Le capitalisme portait en lui la guerre comme la nuée porte l’orage.

Mais de cette guerre abominable allait aussi naître le mouvement des peuples qui, des décennies plus tard, mettrait en branle l’indépendance de l’Afrique du Nord, de l’Afrique noire et de l’Asie. Les troupes dites coloniales, soit 600 000 hommes, avaient pu mesurer les faiblesses des armées impérialistes. Les colonisés engageaient un mouvement où ils allaient surmonter leur peur pour gagner leur liberté.

Il y a 101 ans, durant tout le conflit, des centaines de milliers de chinois, d’indochinois, de marocains, de tunisiens, d’algériens et de malgaches furent littéralement déportés de leurs pays d’origine pour travailler dans les usines à l’arrière du front. Ils avaient interdiction de se mélanger aux autres travailleurs, car le Service des travailleurs coloniaux au Ministère de la guerre craignait, je cite textuellement : « qu’ils ne prennent goût aux boissons fortes et aux femmes blanches et ne découvrent les grèves et les syndicats ». Pas de chance ! C’est ce qui arriva précisément.

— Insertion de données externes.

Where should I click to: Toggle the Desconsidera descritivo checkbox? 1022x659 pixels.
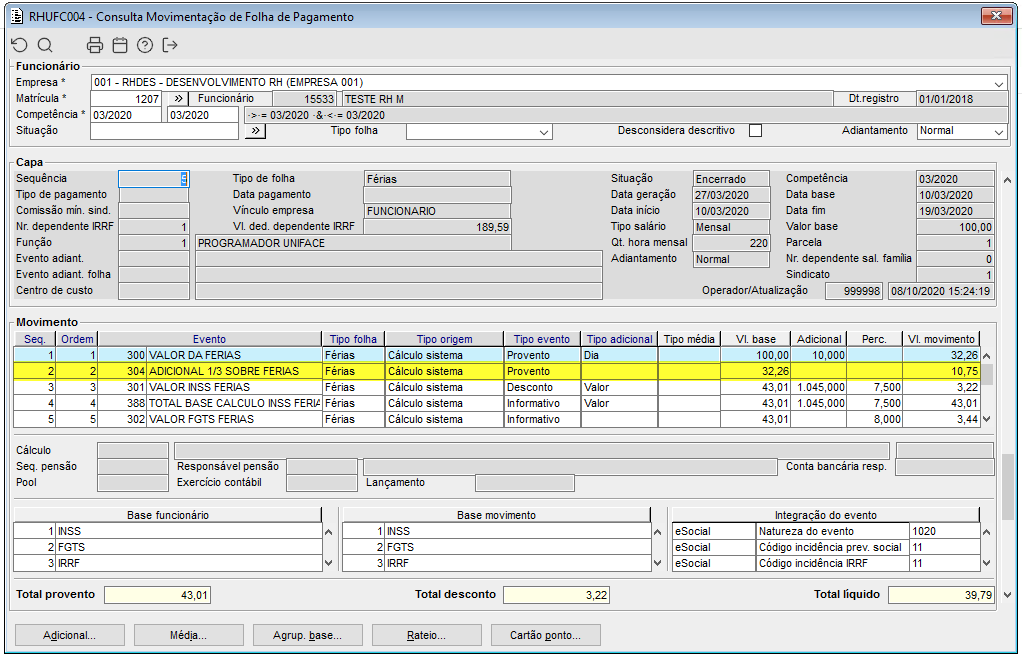coord(755,131)
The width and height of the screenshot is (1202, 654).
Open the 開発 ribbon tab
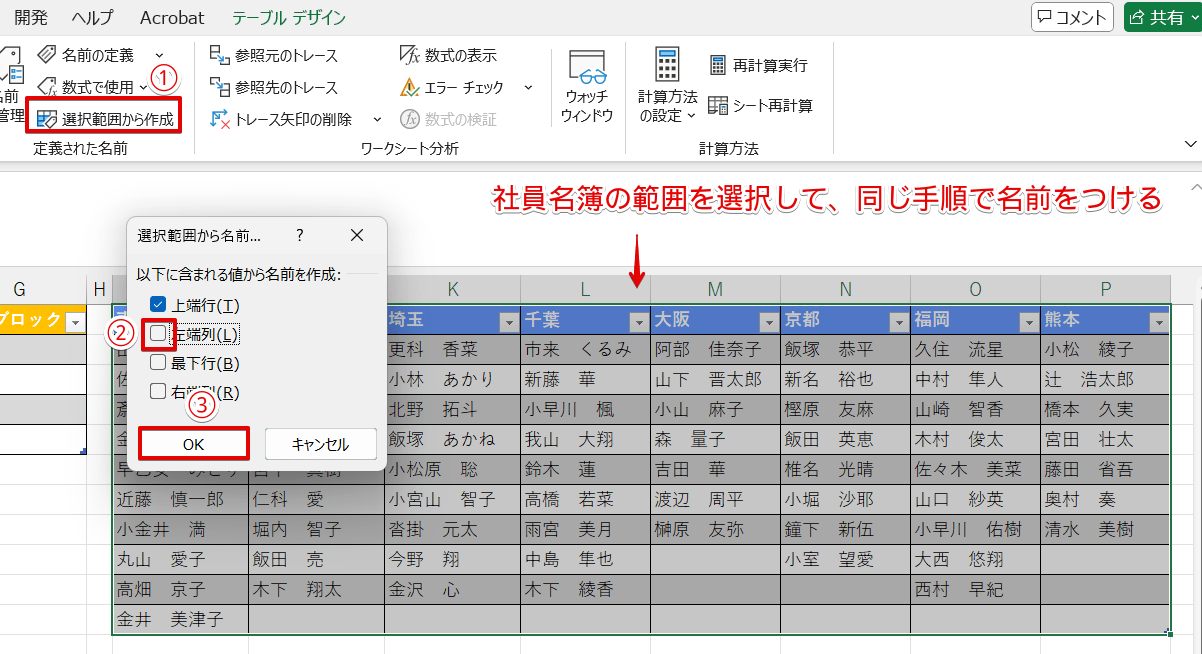31,17
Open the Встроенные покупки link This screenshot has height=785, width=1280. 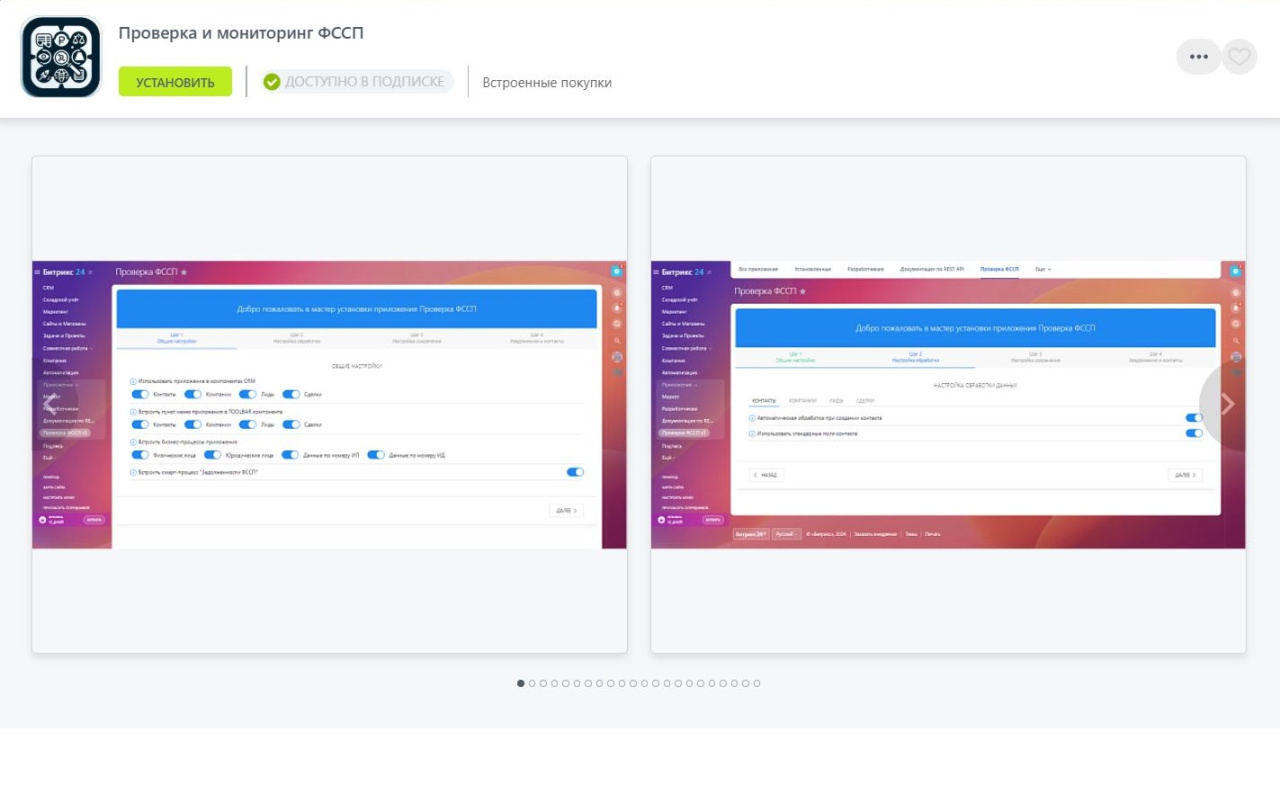pos(547,83)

Dans le déclenchement du conflit les torts furent largement partagés entre l’Allemagne et l’Autriche-Hongrie d’un côté et la Triple Alliance (France, Grande –Bretagne, Russie) de l’autre. Chacune des puissances voulaient gagner des parts de marchés et accroitre sa domination coloniale sur les peuples opprimés. On croyait mourir pour la Patrie, on mourait pour les industriels.